## Written request 1:
In the article on Polymarket's plans for Japan, who was chosen to lead the expansion there?
## Written request 2:
Carry on the article about Polymarket's push into Japan, picking up right after its last sentence.

***** Selected passage *****

Polymarket is preparing a long-term push into Japan and has appointed a local representative as it seeks government approval to run prediction markets in the country by 2030, according to people familiar with the plan.

The company has tapped Mike Eidlin, formerly head of Japan at asset manager Jupiter, to lead the expansion. It is Polymarket’s first formal step toward securing authorization in one of the world’s most tightly regulated gambling environments.

Testing Japan’s strict legal limits

Japan’s Penal Code heavily restricts gambling, with penalties of up to three years in prison for habitual gambling and up to five years for running a gambling business. Exceptions are limited mainly to state-sanctioned services such as horse racing and public lotteries.

Polymarket is currently unavailable in Japan due to regulatory and sanctions compliance rules. The new initiative signals a deliberate, long-term strategy to obtain explicit government approval rather than operate in a legal gray area.

Eidlin’s assignment comes as Japan prepares a sweeping overhaul of its digital asset framework. Authorities are in the final stages of reclassifying digital assets from payment tools to financial products under the Financial Instruments and Exchange Act, with implementation expected by 2026.

That change will subject digital assets to rules closer to those for securities, including insider trading bans and stricter disclosure standards for issuers. Navigating this tougher regime will be central to Polymarket’s attempt to secure a foothold in the country.

Trading volumes shift as competition heats up

Polymarket’s global activity has cooled slightly in recent months. The platform recorded $9 billion in trading volume in April, down from $10.57 billion in March, its first monthly decline since August last year.

Over the same period, rival Kalshi posted rising numbers, with monthly volume climbing to $14.81 billion from $13 billion. Between May 8 and May 15, Kalshi’s notional trading volume reached $4.134 billion, more than double Polymarket’s $1.938 billion.

On specific high-interest contracts, such as markets linked to the 2026 U.S. midterm elections, the two platforms have collectively seen trading volume exceed $12.5 million, underscoring sustained appetite for event-based contracts even as regulatory pressure grows.

US return and regulatory friction

The Japan strategy follows Polymarket’s re-entry into the United States through the acquisition of a federally regulated derivatives exchange. That U.S. platform is operating on a limited basis and is in talks with the Commodity Futures Trading Commission (CFTC) about resuming broader domestic activity.

***** Data segment *****

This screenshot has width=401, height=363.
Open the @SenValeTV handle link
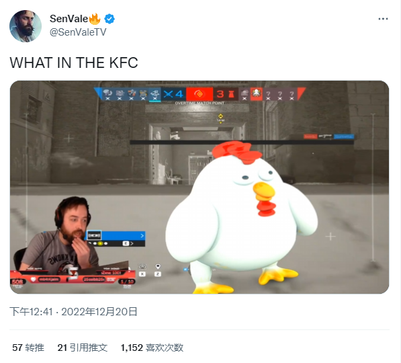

*****

## Right answer 1:
Mike Eidlin, formerly head of Japan at asset manager Jupiter.

## Right answer 2:
Polymarket continues to face scrutiny across multiple U.S. states. Several state-level authorities have taken action alleging that the firm’s sports-related contracts violate local gambling laws.

Separately, the CFTC has filed suit against the state of Minnesota over a new law banning prediction markets outright. The federal challenge highlights a deepening conflict between national derivatives rules and state-level efforts to treat prediction markets as gambling.

Rising attention to suspicious trading activity has also triggered increased internal investigations across major event-trading platforms since the start of the year, adding compliance strain as they seek regulatory acceptance.

Asia-Pacific pressure builds

Beyond Japan, oversight in Asia is tightening. Regulators in South Korea are reviewing whether Polymarket’s contracts constitute illegal gambling, while authorities in India have already blocked access to the platform.

Indian officials say they are preparing to impose similar restrictions on Kalshi as early as Friday, signaling a broader regional crackdown on speculative event-trading platforms.

Long road to a legal Japan launch

Polymarket’s decision to target Japan reflects a bet that formal approval can be achieved over a multi-year horizon, despite a deeply entrenched anti-gambling stance and a rapidly hardening digital asset regime.

By appointing a locally experienced executive in Eidlin and aligning its timeline with Japan’s 2026 financial regulation overhaul and a 2030 licensing goal, the firm is signaling that a compliant, fully authorized rollout – rather than quick access – is the only viable path into one of Asia’s most tightly controlled markets.